Count the lines in the records below that contain the string "Task", matching case exactly, and reply with the number alone.
= = =
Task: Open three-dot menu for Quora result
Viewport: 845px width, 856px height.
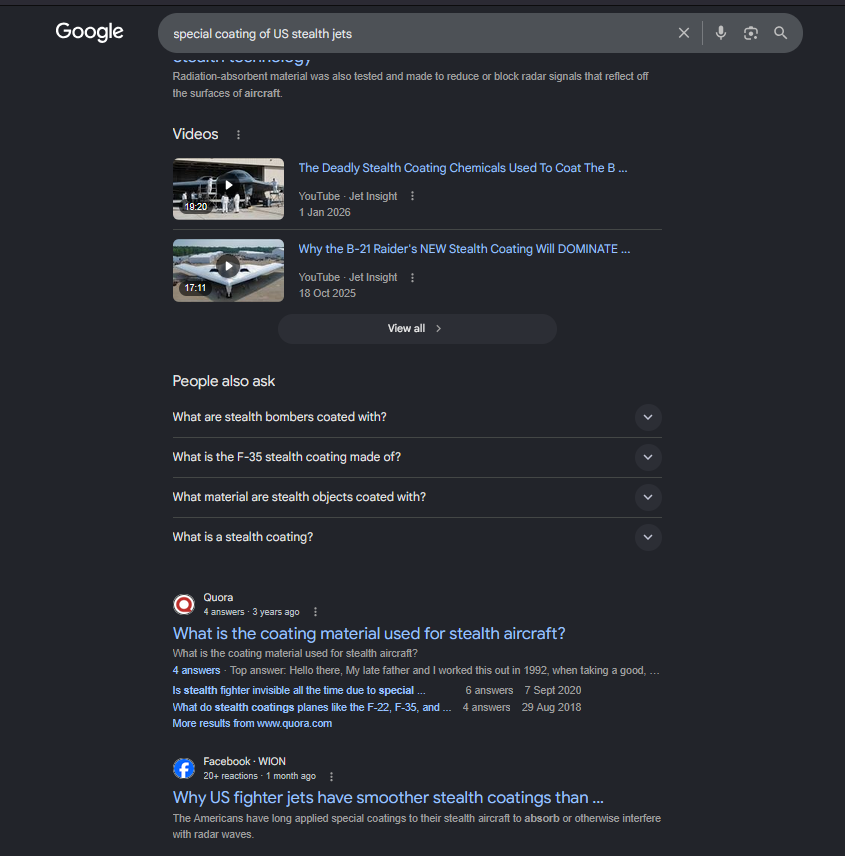Action: 315,612
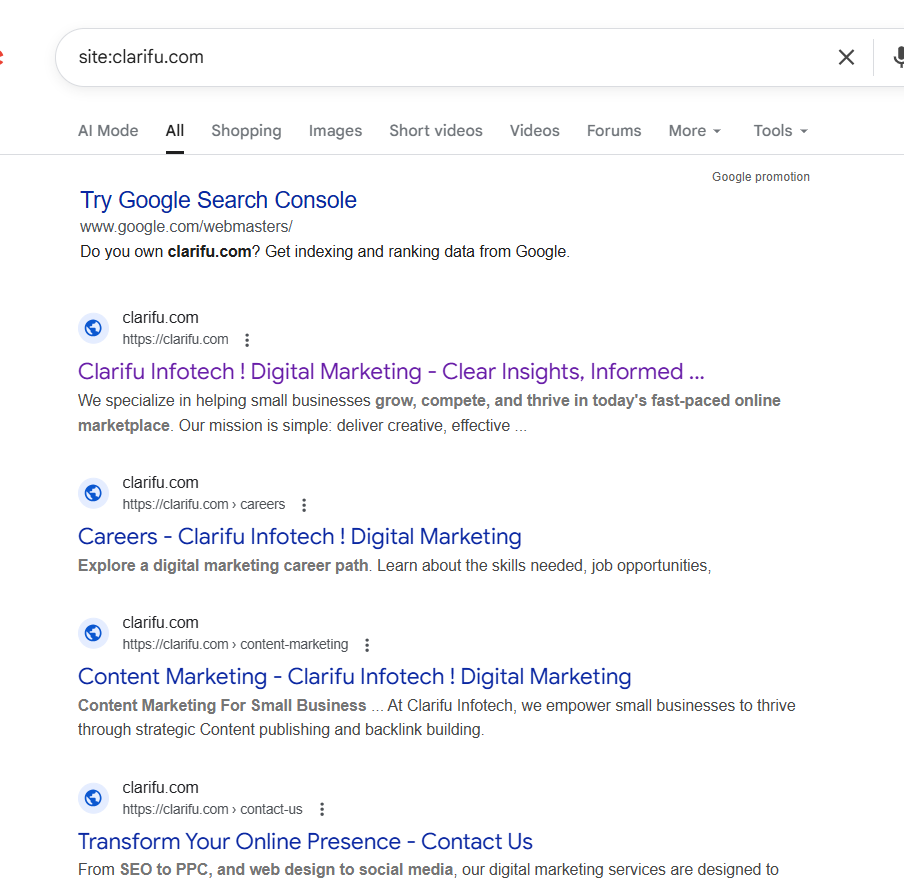Click globe favicon of the homepage result
Image resolution: width=904 pixels, height=885 pixels.
(93, 328)
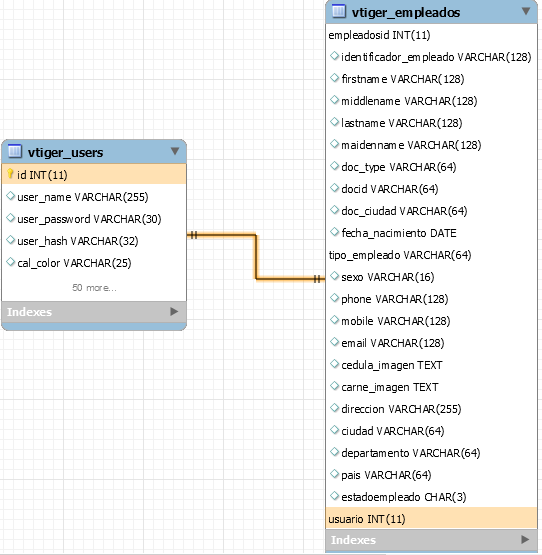Click the vtiger_empleados table icon
Viewport: 542px width, 555px height.
(x=338, y=11)
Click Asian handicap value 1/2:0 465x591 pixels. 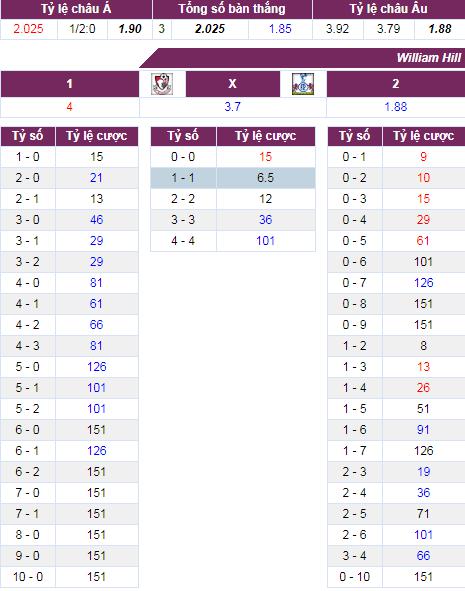pyautogui.click(x=82, y=29)
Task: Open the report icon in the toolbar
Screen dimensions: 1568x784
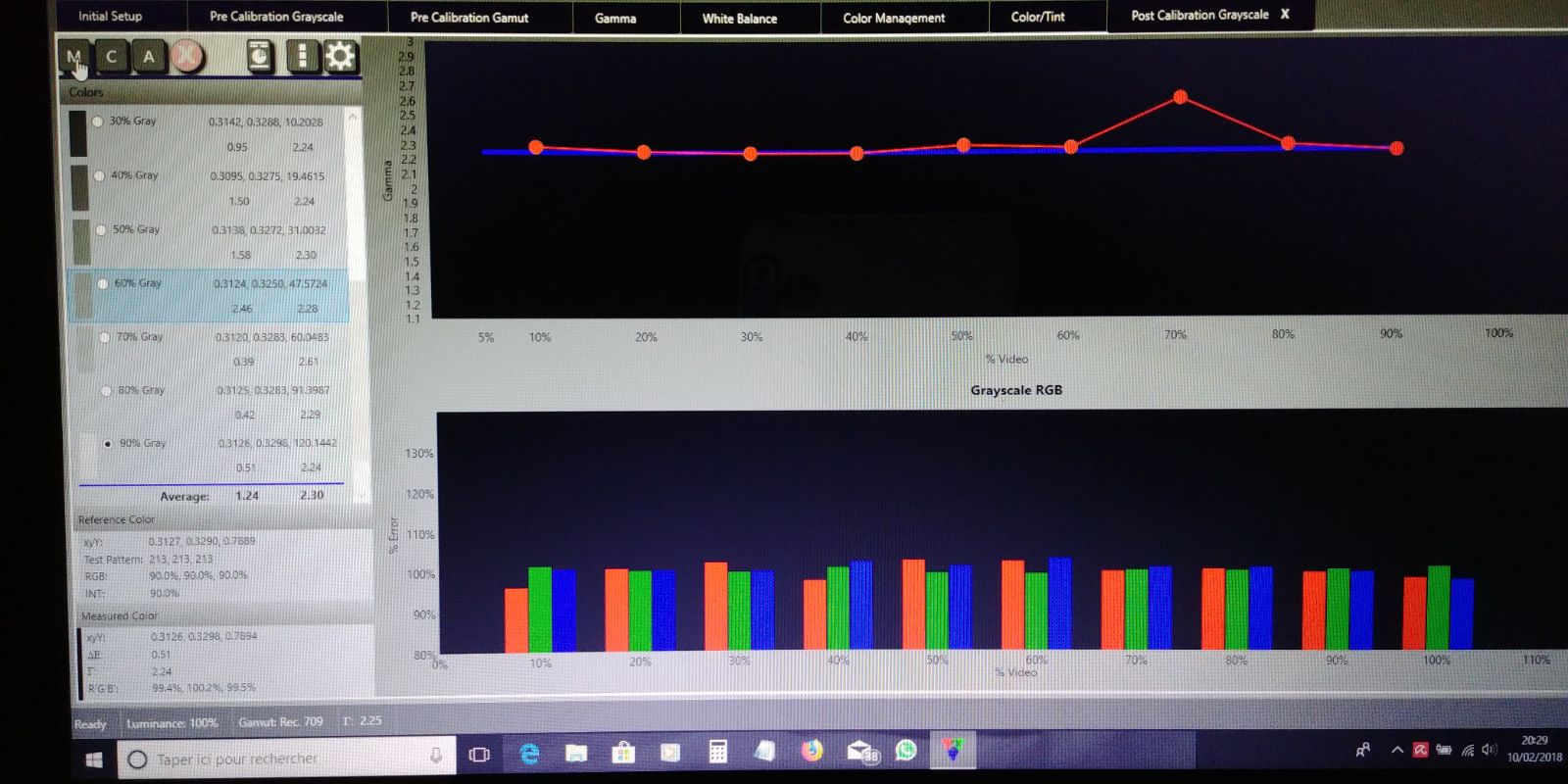Action: tap(260, 56)
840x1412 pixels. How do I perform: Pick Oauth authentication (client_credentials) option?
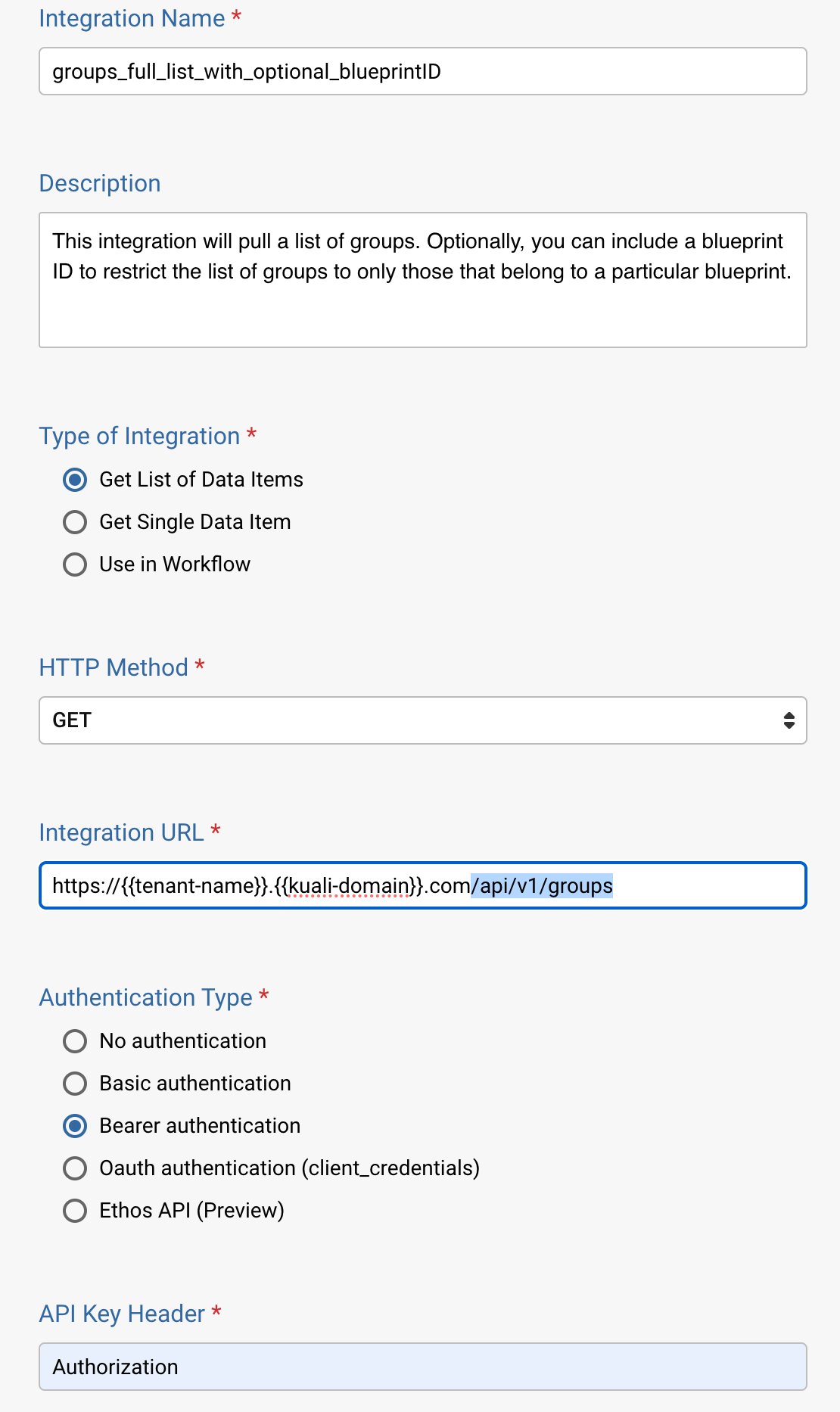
= = =
Response:
2